ここに来る前に、七香を通じてロボ研の部長と話をした。
事態は想像よりも深刻らしい。
前の事件と私のパパの事が、かなり脚色されて伝わっているらしく、「魔法で助けてほしい」って言われたんだけど、魔法って…
「実は」
今度は顧問の先生が口を開いた。
山岸くんのSNSアカウントから出会い系サイトに誘導するメッセージが多数送られたらしい。

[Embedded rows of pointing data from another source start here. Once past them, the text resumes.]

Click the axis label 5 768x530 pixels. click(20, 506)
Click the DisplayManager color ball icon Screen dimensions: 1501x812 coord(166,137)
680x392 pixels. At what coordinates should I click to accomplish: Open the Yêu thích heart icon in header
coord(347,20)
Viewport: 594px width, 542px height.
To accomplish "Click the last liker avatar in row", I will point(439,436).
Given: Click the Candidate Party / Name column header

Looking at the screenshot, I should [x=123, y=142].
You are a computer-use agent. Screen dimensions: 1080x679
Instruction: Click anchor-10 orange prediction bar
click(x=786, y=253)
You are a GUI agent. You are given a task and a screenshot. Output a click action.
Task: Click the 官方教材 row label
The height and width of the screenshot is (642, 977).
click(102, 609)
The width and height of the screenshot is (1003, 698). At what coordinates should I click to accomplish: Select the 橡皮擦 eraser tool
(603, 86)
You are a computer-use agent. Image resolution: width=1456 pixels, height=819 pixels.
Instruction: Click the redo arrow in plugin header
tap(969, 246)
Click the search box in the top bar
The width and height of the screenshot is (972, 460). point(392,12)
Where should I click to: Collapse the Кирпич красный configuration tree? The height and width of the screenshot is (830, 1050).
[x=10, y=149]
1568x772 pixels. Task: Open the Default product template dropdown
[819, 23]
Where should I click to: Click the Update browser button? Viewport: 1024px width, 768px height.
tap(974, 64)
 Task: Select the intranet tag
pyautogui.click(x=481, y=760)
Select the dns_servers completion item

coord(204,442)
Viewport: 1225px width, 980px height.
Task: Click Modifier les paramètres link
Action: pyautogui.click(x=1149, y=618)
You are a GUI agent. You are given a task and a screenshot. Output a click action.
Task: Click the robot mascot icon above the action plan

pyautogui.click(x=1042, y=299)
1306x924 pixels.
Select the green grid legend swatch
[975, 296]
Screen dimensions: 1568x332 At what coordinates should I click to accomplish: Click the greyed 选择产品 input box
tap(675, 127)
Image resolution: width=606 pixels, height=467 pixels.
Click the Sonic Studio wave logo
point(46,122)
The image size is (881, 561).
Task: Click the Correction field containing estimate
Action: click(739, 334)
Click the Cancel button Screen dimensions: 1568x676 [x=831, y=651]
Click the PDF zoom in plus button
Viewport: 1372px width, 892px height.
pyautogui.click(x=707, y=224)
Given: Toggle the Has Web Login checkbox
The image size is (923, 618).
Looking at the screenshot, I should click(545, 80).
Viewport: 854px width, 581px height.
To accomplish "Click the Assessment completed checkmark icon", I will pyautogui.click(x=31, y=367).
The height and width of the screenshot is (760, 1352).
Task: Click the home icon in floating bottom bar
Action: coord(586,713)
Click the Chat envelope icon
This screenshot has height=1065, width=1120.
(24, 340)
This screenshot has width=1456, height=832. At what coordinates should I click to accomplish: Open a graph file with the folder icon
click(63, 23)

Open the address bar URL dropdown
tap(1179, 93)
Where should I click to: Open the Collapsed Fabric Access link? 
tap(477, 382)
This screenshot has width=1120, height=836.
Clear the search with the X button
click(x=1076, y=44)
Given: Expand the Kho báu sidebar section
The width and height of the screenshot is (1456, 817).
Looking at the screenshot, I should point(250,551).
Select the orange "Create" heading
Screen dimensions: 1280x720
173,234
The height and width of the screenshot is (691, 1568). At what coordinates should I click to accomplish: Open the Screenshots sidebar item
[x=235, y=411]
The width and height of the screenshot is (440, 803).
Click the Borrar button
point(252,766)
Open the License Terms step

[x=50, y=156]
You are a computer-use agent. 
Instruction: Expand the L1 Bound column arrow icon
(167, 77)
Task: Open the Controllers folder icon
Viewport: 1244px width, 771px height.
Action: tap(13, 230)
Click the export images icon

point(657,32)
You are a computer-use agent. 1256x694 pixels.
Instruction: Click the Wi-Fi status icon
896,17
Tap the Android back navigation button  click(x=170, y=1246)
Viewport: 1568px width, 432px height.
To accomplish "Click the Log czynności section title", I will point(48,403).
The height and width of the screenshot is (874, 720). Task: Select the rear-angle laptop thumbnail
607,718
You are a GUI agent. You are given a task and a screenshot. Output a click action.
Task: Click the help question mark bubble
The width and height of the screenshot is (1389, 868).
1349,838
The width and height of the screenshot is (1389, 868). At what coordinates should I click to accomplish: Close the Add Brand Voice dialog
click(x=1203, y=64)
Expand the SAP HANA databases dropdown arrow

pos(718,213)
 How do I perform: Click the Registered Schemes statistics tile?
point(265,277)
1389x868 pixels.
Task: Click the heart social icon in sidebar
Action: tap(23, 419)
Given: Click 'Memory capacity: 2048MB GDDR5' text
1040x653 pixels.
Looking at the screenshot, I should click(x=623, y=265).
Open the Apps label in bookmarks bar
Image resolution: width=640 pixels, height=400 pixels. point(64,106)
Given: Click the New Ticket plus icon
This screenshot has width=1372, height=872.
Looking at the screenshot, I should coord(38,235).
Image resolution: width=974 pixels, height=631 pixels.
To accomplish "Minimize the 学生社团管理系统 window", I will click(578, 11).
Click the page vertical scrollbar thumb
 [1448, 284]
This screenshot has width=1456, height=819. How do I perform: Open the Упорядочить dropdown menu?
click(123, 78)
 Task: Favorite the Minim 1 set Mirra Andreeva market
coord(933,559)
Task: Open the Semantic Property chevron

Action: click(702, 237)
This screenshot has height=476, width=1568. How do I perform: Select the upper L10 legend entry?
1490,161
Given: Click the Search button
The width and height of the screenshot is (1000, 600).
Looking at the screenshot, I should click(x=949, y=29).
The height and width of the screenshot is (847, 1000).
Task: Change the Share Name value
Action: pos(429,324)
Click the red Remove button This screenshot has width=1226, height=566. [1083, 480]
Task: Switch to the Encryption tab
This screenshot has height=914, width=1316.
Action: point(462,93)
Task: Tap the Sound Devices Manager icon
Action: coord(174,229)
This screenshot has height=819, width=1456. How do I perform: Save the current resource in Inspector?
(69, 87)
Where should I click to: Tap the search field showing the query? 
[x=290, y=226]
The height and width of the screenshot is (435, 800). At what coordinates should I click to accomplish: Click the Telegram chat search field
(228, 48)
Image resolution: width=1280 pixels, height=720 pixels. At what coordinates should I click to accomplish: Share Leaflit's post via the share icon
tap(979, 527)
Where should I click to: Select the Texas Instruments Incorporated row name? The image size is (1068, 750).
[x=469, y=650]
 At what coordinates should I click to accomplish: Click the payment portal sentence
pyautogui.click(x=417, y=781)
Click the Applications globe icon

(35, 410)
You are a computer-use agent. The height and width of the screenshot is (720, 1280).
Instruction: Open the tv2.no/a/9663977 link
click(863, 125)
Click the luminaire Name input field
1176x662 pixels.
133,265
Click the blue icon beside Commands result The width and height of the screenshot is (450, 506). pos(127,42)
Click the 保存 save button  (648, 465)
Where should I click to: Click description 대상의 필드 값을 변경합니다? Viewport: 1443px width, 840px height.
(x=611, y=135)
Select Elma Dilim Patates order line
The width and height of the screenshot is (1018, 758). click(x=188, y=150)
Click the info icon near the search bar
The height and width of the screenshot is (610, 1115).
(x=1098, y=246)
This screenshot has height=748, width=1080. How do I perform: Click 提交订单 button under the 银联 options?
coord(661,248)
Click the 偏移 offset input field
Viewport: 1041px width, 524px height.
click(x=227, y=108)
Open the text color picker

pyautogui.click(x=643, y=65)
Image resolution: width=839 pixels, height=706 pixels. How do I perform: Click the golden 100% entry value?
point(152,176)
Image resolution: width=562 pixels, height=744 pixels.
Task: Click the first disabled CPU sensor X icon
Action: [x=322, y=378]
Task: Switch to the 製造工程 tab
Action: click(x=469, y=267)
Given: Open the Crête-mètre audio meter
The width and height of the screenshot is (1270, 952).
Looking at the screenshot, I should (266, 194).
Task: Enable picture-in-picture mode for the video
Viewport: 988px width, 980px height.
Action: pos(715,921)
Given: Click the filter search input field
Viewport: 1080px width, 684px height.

しかもメッセージは「この写真見て」「この動画面白いよ」などと他愛もないもので、そこについているリンクをクリックすると出会い系サイトに飛ばされるらしい。
「僕、やっていません!」
「昔そのSNSは作った事があるけど、結局使わずにそのままになっていたやつで」
「ましてや出会い系サイトなんて使ったこともないです!」
「でも、でも、僕のせいでロボ研が…ロボ研のみんなが変な目で…」
山岸くんは切実な声で訴えるが、それが先生たちには疑わしさを増長させているようだった、ロボ研で1番PCに詳しいという点も合わせて。
「受け取った子は、普段の山岸くんなら使わないような言葉遣いだったって、言ってたよ」
七香が補足した。
なるほど、これはパスワードを使ったなりすましかな?
「それだけじゃない」
先生の険しい顔から、事態はもっと深刻だとわかった。
どうやら山岸くんのPCからある企業に大量の通信が行われていたらしい。
幸いにも大事には至っていないが、場合によってはその企業のウェブサイトが落とされていた可能性もあったらしい。
うん、思ったより深刻だな、これは。